━━━━━ Selected text

The term “converted tall oil soap” refers specifically to a tall oil soap which has the same composition as traditional tall oil soap but wherein at least a significant part of the saponifiable components have been converted from sodium soaps into alkaline earth metal soaps.

The term “soap oil” refers to a product, which has been obtained by the neutralization of tall oil soap with carbon dioxide and water to free a part of the tall oil soaps and by subsequent separation of the aqueous brine phase to provide an oil phase. The soap oil has a pH below 9 and typically between 7 and 8. The term “converted soap oil” refers specifically to a soap oil, wherein at least a substantial portion of the fatty acid and resin acid soaps are in the form of alkaline earth metal soaps.

The term “neutralization” or “carbon dioxide neutralization” refers in the present specification and claims, unless otherwise specified, to a treatment of tall oil soap with carbon dioxide to lower its pH to a value below 9 and typically between 7 and 8.

The raw material of the present invention is crude tall oil soap or tall oil soap, which has been purified by washing with water or the like solvent or by cleaning with carbon dioxide. Especially, when the oil phase is to be used as a fuel, there is no need to purify the crude soap in any way.

The aim of the process is to provide a valuable product from the tall oil soap without increasing the sulfur load of the sulfate pulp mill and without negatively affecting the sodium balance.

━━━━━━━━━━
━━━━━ Provided material

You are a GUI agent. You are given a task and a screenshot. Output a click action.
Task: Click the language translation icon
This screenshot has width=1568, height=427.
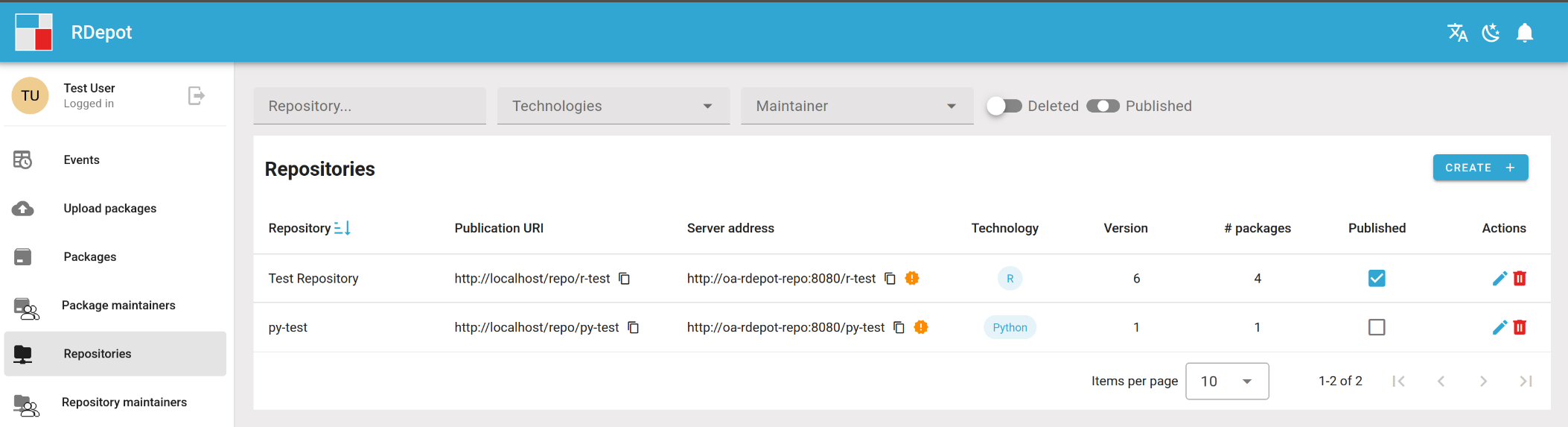point(1457,33)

━━━━━━━━━━

> _Do this_: Continue the tall oil soap passage from its last sentence.

> _Answer_:
An aim of the invention is also to provide the aqueous phases of the tall oil soap treatment cycles in a form which either allows for recovery of the chemicals contained in said aqueous phases in the pulping or chemical recovery system of the mill or enables external cleaning or utilization of the aqueous phase.

The aim of the invention can be realized either by producing a tall oil fuel with a low sodium content or by producing tall oil by a low sulfur process or totally without sulfur.

In the preferred aspect of the present invention tall oil soap wherein the fatty acids and resin acids are in the sodium soap form are neutralized with carbon dioxide and water to a pH below 8 or until the emulsion formed breaks into an oil phase (soap oil) and an aqueous bicarbonate brine phase. The reaction which frees part of the saponified fatty acids and/or resin acids can be described as follows.

RCOONa+CO₂+H₂O->RCOOH+NaHCO₃

This reaction is known in the prior art and it can be performed in any of the manners described in the prior art. A preferred reaction according to the present invention takes place with carbon dioxide at atmospheric pressure, although pressurized systems may also be used. As water is a reagent in the reaction, water has to be added to the tall oil soap even though the soap contains a large amount of water in itself. The ratio by weight of aqueous soap to added water is suitably between 2:1 and 1:2, preferably 1.2:1 to 1:1.2. In a typical operation, the amount of water just about equals that of the tall oil soap.

The amount of carbon dioxide that needs to be added to the mixture depends on the properties of the raw material. However, carbon dioxide should be added until a sufficient amount of fatty and resin acids have been freed so as to make the oil-in-water emulsion break. This takes place at a pH below 9 and typically at a pH between 7 and 8.

When the emulsion breaks, the reaction mixture is allowed to settle in an oil phase floating on top of an aqueous bicarbonate brine phase. The phases are separated and the bicarbonate brine is preferably circulated to chemical recovery. The oil phase comprises soap oil, wherein part of the tall oil fatty and resin acids is in free acid form and the other part is in the form of sodium soaps.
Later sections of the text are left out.